Insulin signaling in aortae. Aortae were removed from F and RF mice (n > 6/genotype/treatment) fed HC for 2 months. Western blot analysis was carried out to assess (A) IRβ phosphorylation (α‐pIRβ), normalized to loaded protein IRβ levels, which was in turn normalized by immunoblotting parallel gels with α‐tubulin. (B) Aliquots were subjected to immunoprecipitation with α‐IRS1 antibody followed by immunoblotting with α‐pIRS1 antibody (top gel), normalized to total α‐IRS1 (lower gel).
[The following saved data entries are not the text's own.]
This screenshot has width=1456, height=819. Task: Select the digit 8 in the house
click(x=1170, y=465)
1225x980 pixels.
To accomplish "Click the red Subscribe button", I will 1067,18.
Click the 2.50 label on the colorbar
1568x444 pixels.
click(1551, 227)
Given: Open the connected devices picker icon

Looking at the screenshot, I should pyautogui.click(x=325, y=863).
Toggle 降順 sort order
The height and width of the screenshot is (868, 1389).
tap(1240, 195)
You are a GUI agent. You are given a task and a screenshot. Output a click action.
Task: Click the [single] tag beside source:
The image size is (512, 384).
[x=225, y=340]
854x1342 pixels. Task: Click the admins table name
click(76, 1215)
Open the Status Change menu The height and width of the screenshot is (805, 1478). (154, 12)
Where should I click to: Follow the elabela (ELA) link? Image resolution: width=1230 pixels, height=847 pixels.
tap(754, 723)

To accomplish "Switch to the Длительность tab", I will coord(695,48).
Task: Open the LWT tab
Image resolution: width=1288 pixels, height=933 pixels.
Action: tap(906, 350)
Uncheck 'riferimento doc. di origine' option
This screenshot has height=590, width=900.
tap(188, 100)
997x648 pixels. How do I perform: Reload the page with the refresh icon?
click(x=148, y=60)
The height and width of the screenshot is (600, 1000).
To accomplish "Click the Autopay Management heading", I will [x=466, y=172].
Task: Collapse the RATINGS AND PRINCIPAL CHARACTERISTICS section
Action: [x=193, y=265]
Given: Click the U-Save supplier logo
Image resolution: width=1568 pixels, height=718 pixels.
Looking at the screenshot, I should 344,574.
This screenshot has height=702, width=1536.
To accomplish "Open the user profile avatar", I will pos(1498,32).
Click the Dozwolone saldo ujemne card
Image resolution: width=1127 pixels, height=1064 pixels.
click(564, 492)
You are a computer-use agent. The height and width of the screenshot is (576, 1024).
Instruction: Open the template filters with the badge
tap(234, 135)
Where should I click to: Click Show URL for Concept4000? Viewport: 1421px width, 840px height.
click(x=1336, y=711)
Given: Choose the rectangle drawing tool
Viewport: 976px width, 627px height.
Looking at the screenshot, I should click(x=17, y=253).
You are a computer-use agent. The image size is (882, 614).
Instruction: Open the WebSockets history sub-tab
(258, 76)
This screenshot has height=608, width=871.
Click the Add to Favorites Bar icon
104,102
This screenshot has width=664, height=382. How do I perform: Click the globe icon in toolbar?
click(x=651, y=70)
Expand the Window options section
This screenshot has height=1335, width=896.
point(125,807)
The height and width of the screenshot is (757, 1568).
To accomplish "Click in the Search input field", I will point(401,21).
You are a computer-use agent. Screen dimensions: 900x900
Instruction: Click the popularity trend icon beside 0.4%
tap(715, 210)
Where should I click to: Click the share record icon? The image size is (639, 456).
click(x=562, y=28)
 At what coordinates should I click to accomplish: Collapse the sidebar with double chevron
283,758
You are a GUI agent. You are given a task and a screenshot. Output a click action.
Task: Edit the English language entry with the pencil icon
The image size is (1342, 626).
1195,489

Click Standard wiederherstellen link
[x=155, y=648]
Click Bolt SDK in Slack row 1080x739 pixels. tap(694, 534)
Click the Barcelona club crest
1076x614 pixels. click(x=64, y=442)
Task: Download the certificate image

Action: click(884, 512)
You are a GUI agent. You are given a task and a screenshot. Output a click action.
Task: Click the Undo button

The immunopellet was also immunoblotted with α‐pIRβ antibody to detect binding between IRS1 and IRβ (middle gel). (C) Western analysis was performed by immunoblotting with α‐pAkt and (D) α‐peNOS in parallel to immunoblotting with antibodies against Akt and eNOS, respectively, for normalization. (E) Coimmunoprecipitation was carried out to detect pCC1 (top gel) or IRβ (middle gel) in the Shc immunopellet, as in (B). (F) Immunoblotting with α‐pMAPK in parallel to MAPK for normalization. The apparent molecular weight (kDa) is indicated on the right side of each gel. Analysis was performed on two different mice/genotype using different sets of mice/protein.